Club Conundrums

Carlos Jackson enjoying a nice match of DND.

Carlos Jackson enjoying a nice match of DND.

Emi Roman and Kyra Barstad

Hill Country has a variety of clubs, ranging from D&D to Crochet to Rocketry club. Students have needed help getting their clubs started, or just attending club meetings. For many peers, it seems stress is commonly related to commitment of clubs and attending their meetings. 

Students in our school have many options for clubs, but the dedication to be in multiple clubs could be overwhelming. This could lead to stress and indecisiveness, even though clubs are meant to be a stress reliever and fun! Some people accept this and are only able to join one. But before someone can join a club, the club has to be created.

“It was hard to get a staff sponsor and hard to make progress in getting actual events into motion,” sophomore Chloe Sorenson said. “It was difficult to promote the Theater Club last year.” 

There are quite a few road bumps involved in the making of a club, such as the pressure on students to know exactly what their clubs need to get started.

“The hardest part is probably starting to do the club work,” sophomore Robotics member Jackson Olivares said.  “For example, where the start and the middle was to get off the ground.”

Club leaders learn how to handle the difficulty that comes with making a club, how to communicate with adults effectively, and how to collaborate better with others. The reward is a fun and engaging environment that ultimately enriches students’ school day.

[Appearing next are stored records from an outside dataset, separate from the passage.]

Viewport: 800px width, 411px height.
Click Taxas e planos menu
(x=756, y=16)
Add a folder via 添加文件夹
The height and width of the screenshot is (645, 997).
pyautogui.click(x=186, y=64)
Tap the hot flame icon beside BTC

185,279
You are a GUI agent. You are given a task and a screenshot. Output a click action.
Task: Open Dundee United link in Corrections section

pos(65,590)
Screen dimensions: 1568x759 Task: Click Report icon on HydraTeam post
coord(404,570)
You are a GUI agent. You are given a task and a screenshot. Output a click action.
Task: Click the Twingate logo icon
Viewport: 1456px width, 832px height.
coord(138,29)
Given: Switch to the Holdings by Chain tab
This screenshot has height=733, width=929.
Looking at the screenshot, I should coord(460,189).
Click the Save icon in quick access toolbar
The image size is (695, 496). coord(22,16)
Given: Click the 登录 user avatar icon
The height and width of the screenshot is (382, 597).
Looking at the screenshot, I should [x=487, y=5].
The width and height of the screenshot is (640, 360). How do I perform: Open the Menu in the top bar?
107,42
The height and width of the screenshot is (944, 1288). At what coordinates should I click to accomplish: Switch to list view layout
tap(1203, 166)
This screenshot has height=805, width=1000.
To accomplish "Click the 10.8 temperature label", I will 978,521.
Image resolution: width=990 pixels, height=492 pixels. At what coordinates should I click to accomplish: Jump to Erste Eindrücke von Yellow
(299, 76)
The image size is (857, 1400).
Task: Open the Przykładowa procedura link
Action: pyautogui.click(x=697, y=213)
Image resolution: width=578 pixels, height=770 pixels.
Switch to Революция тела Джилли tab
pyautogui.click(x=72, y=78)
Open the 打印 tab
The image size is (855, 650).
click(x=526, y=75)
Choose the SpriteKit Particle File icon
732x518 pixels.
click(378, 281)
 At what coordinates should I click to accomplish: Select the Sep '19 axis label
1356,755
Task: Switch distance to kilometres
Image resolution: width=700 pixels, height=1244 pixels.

“Robotics interests me because it is a great opportunity to learn new skills and get rewards. We also get to use STEM techniques,” Olivares said.

Even with all the difficulty of being in and maintaining a club, they are still greatly enjoyed as a place to have fun and relax. Since students are able to choose the club they join, they are able to join one they are interested in or will enjoy. 

“Clubs interest me, as they’re a great opportunity to learn new skills, how to handle stress, and get even bigger rewards for the work you put in,” Sorenson said.